Diverse Kulturen zelebrieren die Menstruation

Beim indigenen Volk der Navajo, dem grössten Nordamerikas, wird zum Beispiel über vier Tage lang gefeiert. Daran teil nehmen alle Mädchen, die in dem Jahr zum ersten Mal menstruiert haben. Sie tragen Ringe, Armreifen und Halsketten aus Türkis und bestreiten Wettläufe, um ihre Stärke zu zeigen. Ausserdem wird zu Ehren der Sonne gemeinsam ein Maiskuchen gebacken, der gross genug sein muss, um den ganzen Stamm satt zu machen. Während der Zeremonie wird das Mädchen mehrmals «geformt». Es legt sich dafür auf den Boden, während seine Mutter mit den Händen über seinen Körper streicht, um es «zu einer kräftigen Frau» zu formen.

In Japan wird die erste Periode mit einem grossen Familienfest gefeiert. Spannend dabei: Die Gäste wissen den Grund zuvor nicht. Das Geheimnis wird erst mit dem Essen gelüftet, wenn beispielsweise rote Beeren oder roter Reis und Bohnen serviert werden. Auf einigen japanischen Inseln soll diese Feier gar wichtiger sein als die Hochzeit. Nicht per se die Menstruation, aber das Frauwerden wird in einigen Gebieten Lateinamerikas mit der sogenannten Quinceañera gefeiert. Dabei werden die Mädchen an ihrem 15. Geburtstag in pompöse Kleider gehüllt. Es ist ein Fest mit viel Tanz, Musik und gutem Essen, das in Argentinien zum Beispiel die Zeremonie der 15 Kerzen beinhaltet. Das Geburtstagskind übergibt 15 Kerzen an die Personen, die an ihrer bisherigen Entwicklung am meisten Anteil hatten.

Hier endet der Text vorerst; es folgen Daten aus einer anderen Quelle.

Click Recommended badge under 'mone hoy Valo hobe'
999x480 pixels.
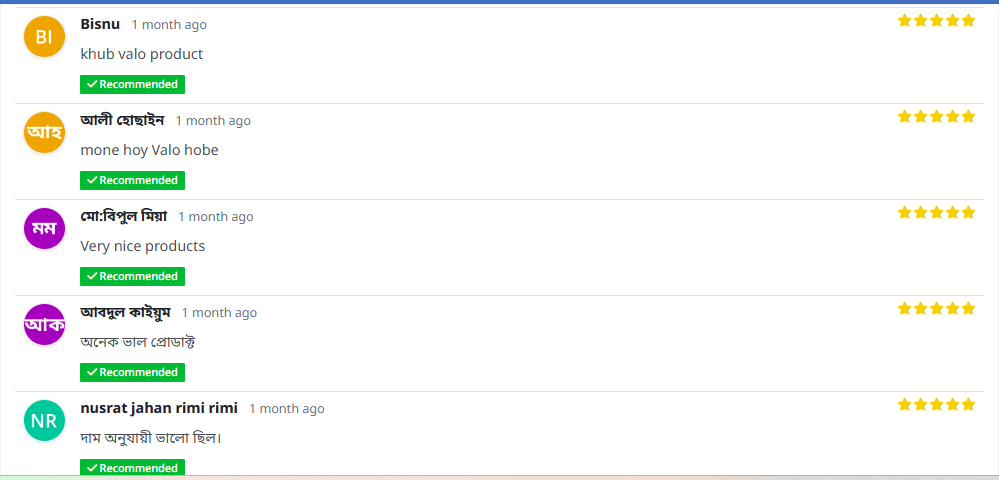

Weniger spirituell gehen die US-Amerikanerinnen die Sache an. Dort werden neuerdings sogenannte Menstruationsparties geschmissen. Diese reichen von einem kleinen Festessen mit einigen roten Speisen bis hin zu grossen Zusammenkünften mit Kuchen samt Kunstblutglasur und Uterus- und Tampon-Deko.

Ein Ort für alle Zeifel und Probleme

Als wir nach der Waldzeremonie unser Nachtlager abbrachen, sagte eine Frau, die diese Anlässe mitorganisiert: «Ich hätte mir in der Pubertät einen Ort gewünscht, an dem ich mit allem, was mich beschäftigt, willkommen gewesen wäre. Mit all den Zweifeln, Fragen, Freuden und Problemen.» Genau das will ich, wird mir klar: meiner Tochter einen solchen Ort zu bieten. Schon jetzt. Es geht wohl nicht so sehr um eine Feier, als eher um eine Würdigung, ein Anerkennen dieses neuen Kapitels. Auch wenn ich nicht sicher bin, wie begeistert sie über einen Kuchen wäre, auf dem mit rotem Zuckerguss «Happy Menarche» geschrieben steht – besser als die Stille, die mir entgegenschlug, ist eine Zeremonie, ein kleines Fest oder einfach nur ein Essen in der Lieblingspizzeria mit Sicherheit.